Tal política falhou em menos de três meses quando, em dezembro, o governo do estado  se viu obrigado a decretar o fechamento de atividades não essenciais após o natal. Este decreto foi revogado em 27/12 após protestos da população que contaram com o apoio e elogios dos deputados federais Eduardo Bolsonaro (PSL-SP) e Bia Kicis (PSL-SP). Foi preciso a situação piorar antes que o Ministério Público (MP) conseguisse na Justiça implantar um lockdown até 18/01.


A lotação dos hospitais pelo aumento nos casos de covid fez o número diário de mortos em Manaus bater novos recordes / Arte: Paloma Guimarães Fonte: Semulsp

Hoje, Manaus está com todos os serviços não essenciais fechados, toque de recolher das 19:00 às 6:00 e as provas do Enem foram adiadas em todo o Estado dado o alto risco de contágio da covid. Acima de tudo, os manauaras vivem neste começo de ano o pavor de enfrentar uma doença que não faz distinção de classe e afeta todos os aspectos da vida em sociedade. Em menos de um mês os sentimentos de antipatia e protesto se transformaram em receio pela covid 19, apoio aos profissionais de saúde e distanciamento social bem como repúdio às autoridades que, por omissão ou corrupção, deixaram a situação chegar ao caos.

Muitos questionam que tal cuidado veio tarde demais e o sentimento de revolta deixa uma cicatriz profunda em um povo que anseia por regressar a um “normal” que não existe mais. A principal lição desse caos amazônico é a sensação de que, caso não se tomem as devidas precauções, a Manaus de hoje é o Brasil de amanhã.

“Perdi meu pai e uma tia bem como dezenas de amigos e conhecidos”, diz a professora do Instituto Federal do Amazonas, Ana Claudia de Souza, “Não ter feito o isolamento na segunda quinzena de dezembro nos levou a situação de hoje enterrarmos colegas jovens e saudáveis, de pais enterrando filhos. Isso não era para ter acontecido”.

Uma narrativa de todos

Fora das estatísticas, uma das piores consequências da tragédia coletiva em Manaus está na banalização do sofrimento individual. Sentimentos de perda, angústia e impotência viraram lugar comum no imaginário local — alguém sempre conhece um morto pela covid.
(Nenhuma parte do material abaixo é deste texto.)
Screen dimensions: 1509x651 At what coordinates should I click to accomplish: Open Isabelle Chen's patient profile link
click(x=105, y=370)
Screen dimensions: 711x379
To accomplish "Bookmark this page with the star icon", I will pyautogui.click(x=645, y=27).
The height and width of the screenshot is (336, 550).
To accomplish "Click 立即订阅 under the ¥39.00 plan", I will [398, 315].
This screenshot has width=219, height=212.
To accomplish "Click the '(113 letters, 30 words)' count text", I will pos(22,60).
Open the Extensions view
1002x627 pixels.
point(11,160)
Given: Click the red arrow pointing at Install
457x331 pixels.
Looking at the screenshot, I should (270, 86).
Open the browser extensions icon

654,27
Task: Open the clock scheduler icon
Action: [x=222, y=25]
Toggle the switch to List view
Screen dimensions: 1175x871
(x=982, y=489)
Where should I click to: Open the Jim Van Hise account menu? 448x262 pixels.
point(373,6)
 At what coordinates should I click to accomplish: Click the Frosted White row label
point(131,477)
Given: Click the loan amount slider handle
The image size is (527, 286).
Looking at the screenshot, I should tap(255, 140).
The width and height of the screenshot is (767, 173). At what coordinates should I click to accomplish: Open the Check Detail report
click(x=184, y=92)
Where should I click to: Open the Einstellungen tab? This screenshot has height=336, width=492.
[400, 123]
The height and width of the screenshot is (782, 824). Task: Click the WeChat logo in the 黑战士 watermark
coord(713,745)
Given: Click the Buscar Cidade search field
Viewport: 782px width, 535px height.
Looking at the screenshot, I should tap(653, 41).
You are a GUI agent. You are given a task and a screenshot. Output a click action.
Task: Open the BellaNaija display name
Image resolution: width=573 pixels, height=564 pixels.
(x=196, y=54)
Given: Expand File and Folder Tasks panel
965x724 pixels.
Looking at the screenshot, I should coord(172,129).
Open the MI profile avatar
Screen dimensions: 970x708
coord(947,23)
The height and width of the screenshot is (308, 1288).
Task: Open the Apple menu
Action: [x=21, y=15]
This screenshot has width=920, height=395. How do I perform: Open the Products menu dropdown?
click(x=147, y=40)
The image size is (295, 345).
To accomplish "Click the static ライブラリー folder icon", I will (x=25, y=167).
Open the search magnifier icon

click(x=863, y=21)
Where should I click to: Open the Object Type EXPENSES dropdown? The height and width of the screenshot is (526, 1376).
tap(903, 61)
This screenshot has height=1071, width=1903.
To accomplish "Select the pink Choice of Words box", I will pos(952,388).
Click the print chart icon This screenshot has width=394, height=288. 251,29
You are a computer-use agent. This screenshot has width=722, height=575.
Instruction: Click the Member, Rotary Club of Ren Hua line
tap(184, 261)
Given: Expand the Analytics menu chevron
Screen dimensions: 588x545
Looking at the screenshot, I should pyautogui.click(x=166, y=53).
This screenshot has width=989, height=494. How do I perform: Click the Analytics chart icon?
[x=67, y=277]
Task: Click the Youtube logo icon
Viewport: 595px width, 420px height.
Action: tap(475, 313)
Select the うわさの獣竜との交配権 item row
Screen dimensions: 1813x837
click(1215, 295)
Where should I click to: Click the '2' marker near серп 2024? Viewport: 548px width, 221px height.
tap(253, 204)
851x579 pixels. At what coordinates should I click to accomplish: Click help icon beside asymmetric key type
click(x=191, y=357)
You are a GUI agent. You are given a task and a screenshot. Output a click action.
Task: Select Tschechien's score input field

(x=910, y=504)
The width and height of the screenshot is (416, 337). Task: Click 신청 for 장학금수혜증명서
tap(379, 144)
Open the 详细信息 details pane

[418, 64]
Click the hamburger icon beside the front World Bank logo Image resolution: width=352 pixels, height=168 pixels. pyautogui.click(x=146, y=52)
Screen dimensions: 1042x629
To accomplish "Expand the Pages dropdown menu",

Até este repórter, que aqui narra essas histórias, enfrenta os dramas pessoais causados pela doença.

Desde contaminado e com falta de ar, esperar horas para internar a mãe e o avô na UTI enquanto uma dúzia de parentes e amigos testavam positivo para covid. E, menos de um mês depois, ainda com a mãe a se recuperar das sequelas, sepultar o avô que faleceu aos 78 anos por complicações causadas pela covid-19. Antes mesmo de pegar as cinzas do morto — quando o ciclo de dor finalmente parecia cessar — ser informado que o outro avô também está contaminado pelo vírus e precisa de apoio.

Ou seja, mesmo para os que “vencem” essa doença em Manaus, a covid não é mais uma probabilidade, mas realidade e uma certeza de que essa espiral de contaminação, eventualmente, atingirá um parente ou amigo próximo. A letalidade do vírus não é mais um “se” no vocabulário local, mas uma questão de “quem será o próximo e vão sobreviver ou virar estatística?”.

Como tantos manauaras, meu 2021 não começou entre abraços e votos de felicidade, mas à cabeceira da cama do avô de 91 anos com dificuldades para respirar. Enquanto os fogos marcavam o final de 2020 e o colapso da saúde do Amazonas, os únicos votos de ano novo que importavam eram as promessas vazias ao parente querido de que, esse ano, “vai ficar tudo bem”.